The carpenter bees are so named due to their nesting habits; they bite into wooden surfaces such as logs and tree branches, and, in urban area, wood used for construction. The nest entrance is a round hole, roughly 1cm or so in diameter for most species. Despite their large size and intimidating appearance, these bees are virtually harmless. Their sting is surprisingly mild for their size. Also, males frequently hover in their territory and make darts at any moving object in the vicinity, but are harmless, since they can't sting. The females never attack. In fact, if the nest site is disturbed, the bees do not emerge; they hide in the nest, with a female guarding the entrance by blocking it with her abdomen. If the hole is touched, she will sting.
Another notable group is the family Megachilidae. Many members of this family are frequently known as the leafcutter bees due to the fact that they cut small circular sections out of leaves to use as material for their nests, which are usually built in pre-existing cavities. However, not all members of this family are leafcutters. Some nest in existing crevices and line their nests with plant resin instead, while some builds nests of mud in a similar fashion to the mud-dauber and potter wasps. Some species even use snail shells exclusively as nesting sites! The pollen brush on leafcutter bees is under the abdomen; a whole mat of dense, light-coloured hairs is quite noticeable, and often the bee can be seen with a full load of pollen under its abdomen. Most of these bees are small to medium-sized and vary in colour, usually being a combination of black, gray, yellow, orange or white. They are all similar in shape and easy to identify as Megachilid bees, but sometimes species identification is a task for the expert and cannot be done without the actual specimen on hand.

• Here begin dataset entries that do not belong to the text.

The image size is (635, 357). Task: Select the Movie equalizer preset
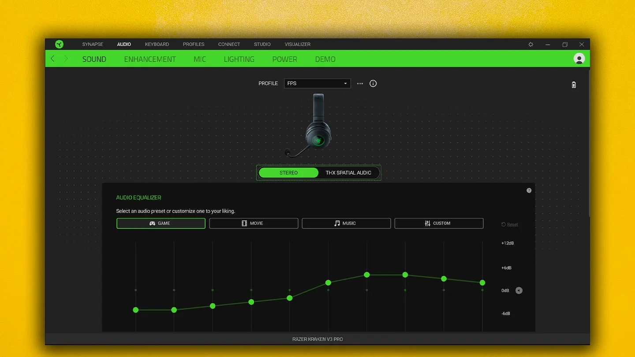click(x=254, y=223)
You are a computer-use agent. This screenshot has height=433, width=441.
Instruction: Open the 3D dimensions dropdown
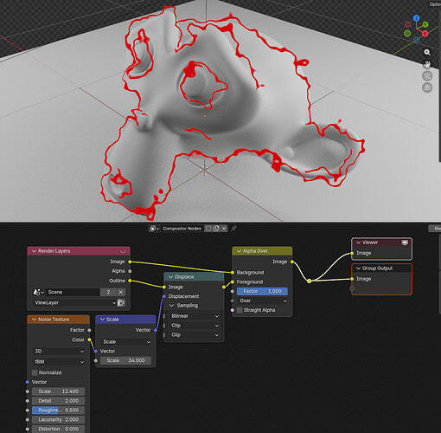[59, 351]
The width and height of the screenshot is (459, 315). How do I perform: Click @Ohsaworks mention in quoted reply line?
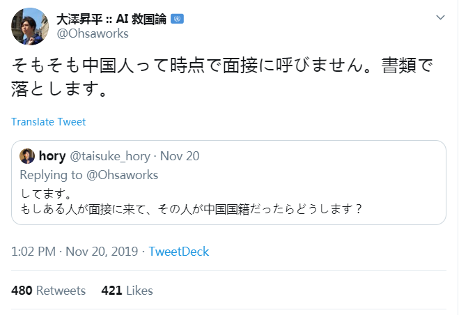tap(123, 174)
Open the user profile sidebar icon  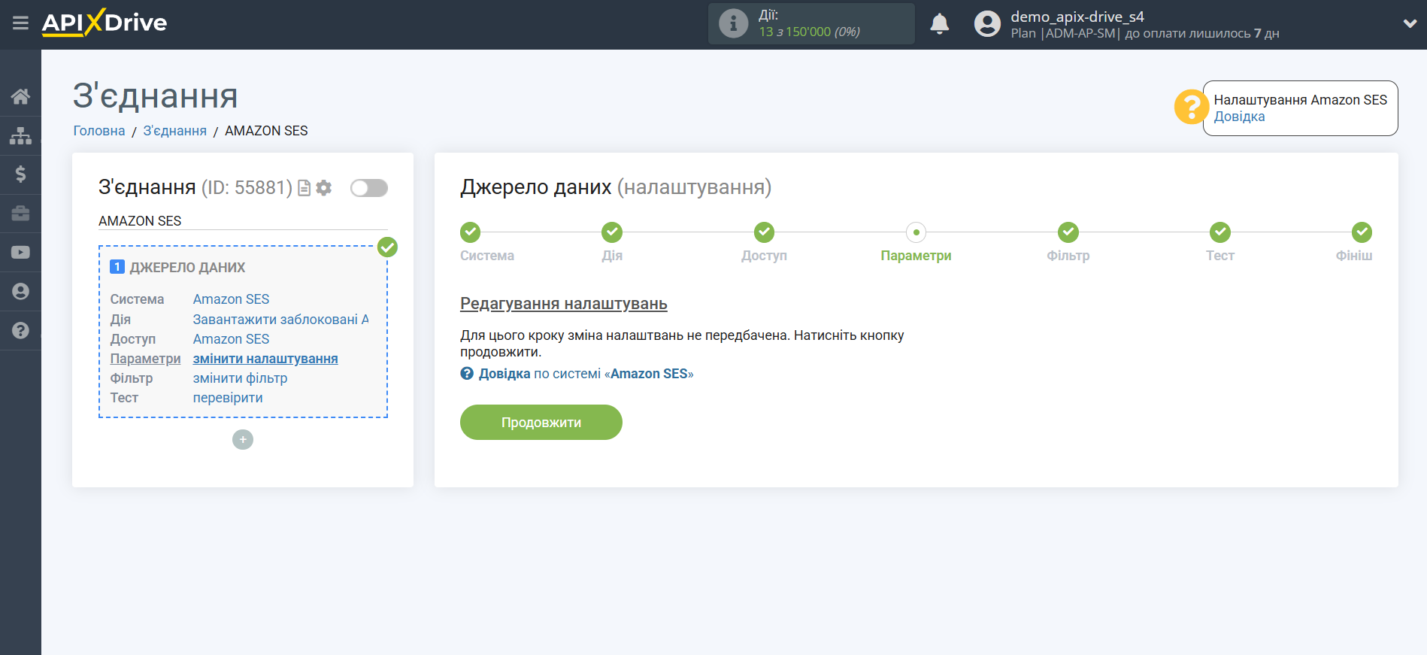click(20, 292)
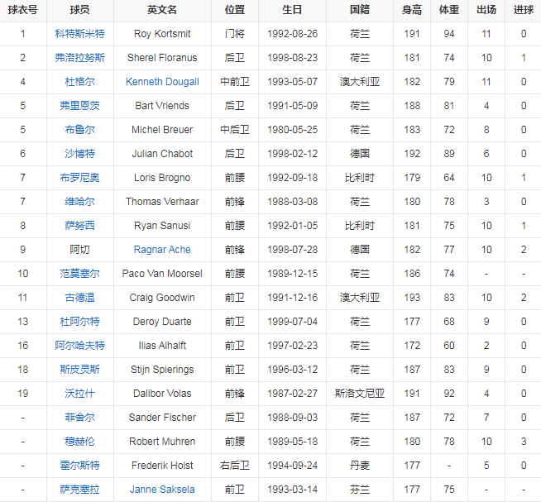Click the 英文名 column header
This screenshot has height=502, width=541.
coord(162,10)
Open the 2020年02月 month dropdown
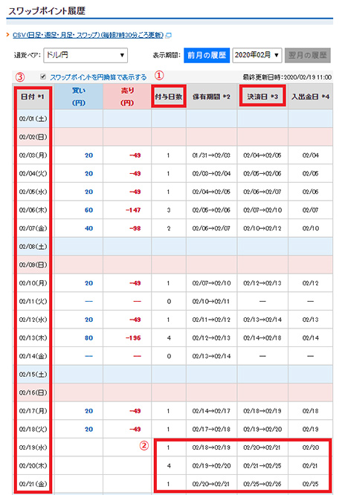Screen dimensions: 342x495 coord(257,55)
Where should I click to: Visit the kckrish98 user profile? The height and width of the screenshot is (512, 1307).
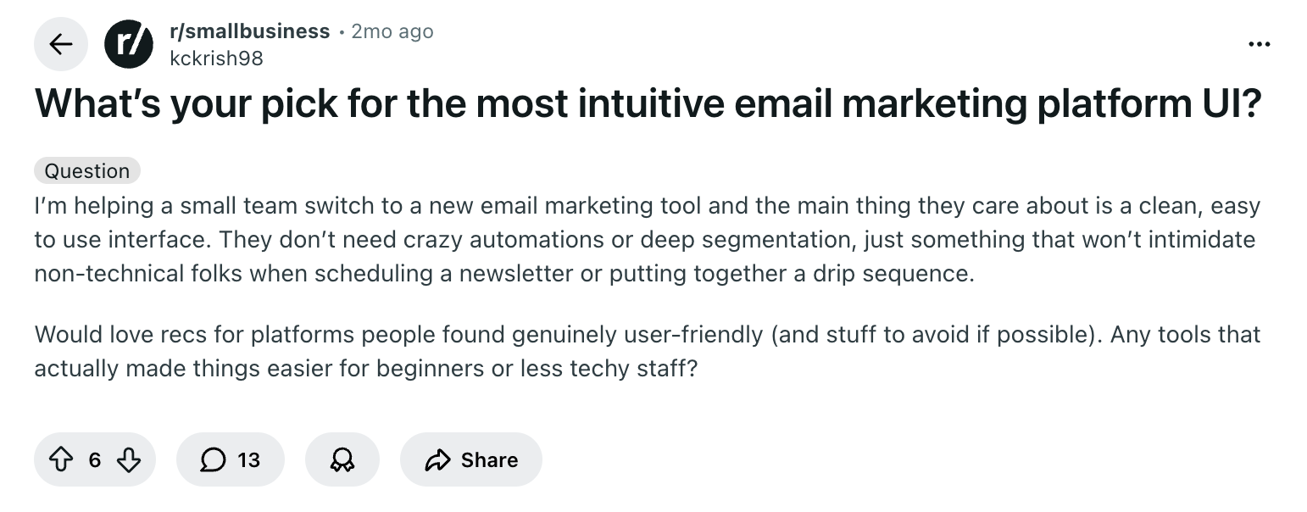[x=216, y=58]
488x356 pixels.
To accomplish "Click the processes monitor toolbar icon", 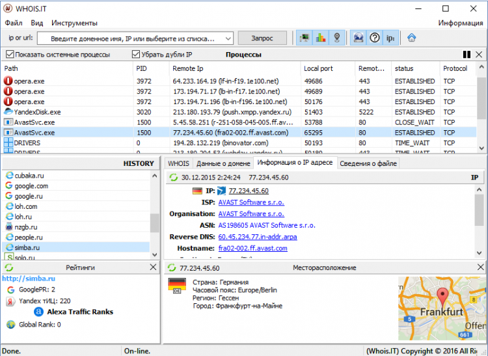I will [304, 38].
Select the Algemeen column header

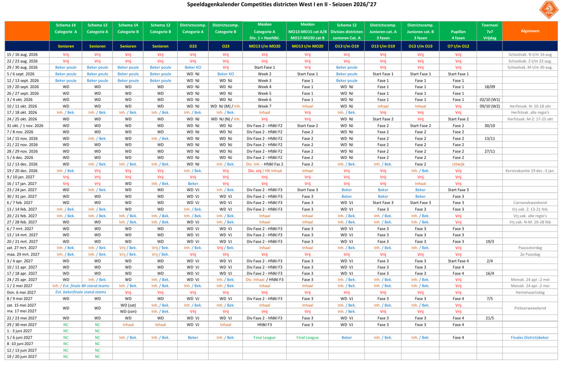click(530, 31)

Although most Megachilid bees are quite small, a species known as Megachile pluto (Wallace’s giant mason bee) is in fact the longest bee known. Females reach 38mm and have unusually large heads and mandibles. This rare species is found only in Bacan, an island in the northern Moluccas in Indonesia. It is also unique in that it nests in termite nests!
However, the bulk, width wingspan and other measurements (except the head) of Xylocopa latipes (arguably the largest of its group) distinctly exceed that of Megachile pluto. Furthermore, at 35mm, the carpenter bee is only slightly shorter than the Megachilid. The illustration above clearly shows the comparison. The length of the Megachile pluto has been pumped up to 40mm; this shows that even a specimen of larger than known size still falls short of the bulk of big Xylocopa. The information and illustration was kindly provided by and copyright of David Williams.

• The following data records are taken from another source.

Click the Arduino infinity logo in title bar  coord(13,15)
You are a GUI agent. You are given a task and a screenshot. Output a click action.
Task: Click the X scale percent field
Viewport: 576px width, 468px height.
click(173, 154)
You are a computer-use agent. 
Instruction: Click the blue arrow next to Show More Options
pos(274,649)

One other family with many species found in tropical and sub-tropical Asia is the Halictidae, which are mostly small, sometimes brightly coloured bees; many are bright green or have green, blue and orange stripes. Known as sweat bees, some members of this group actually approach sweating humans in an attempt to replenish lost body salts!
This is only a quick overview of the various solitary bees. More specific info on different species and families will be added in due course.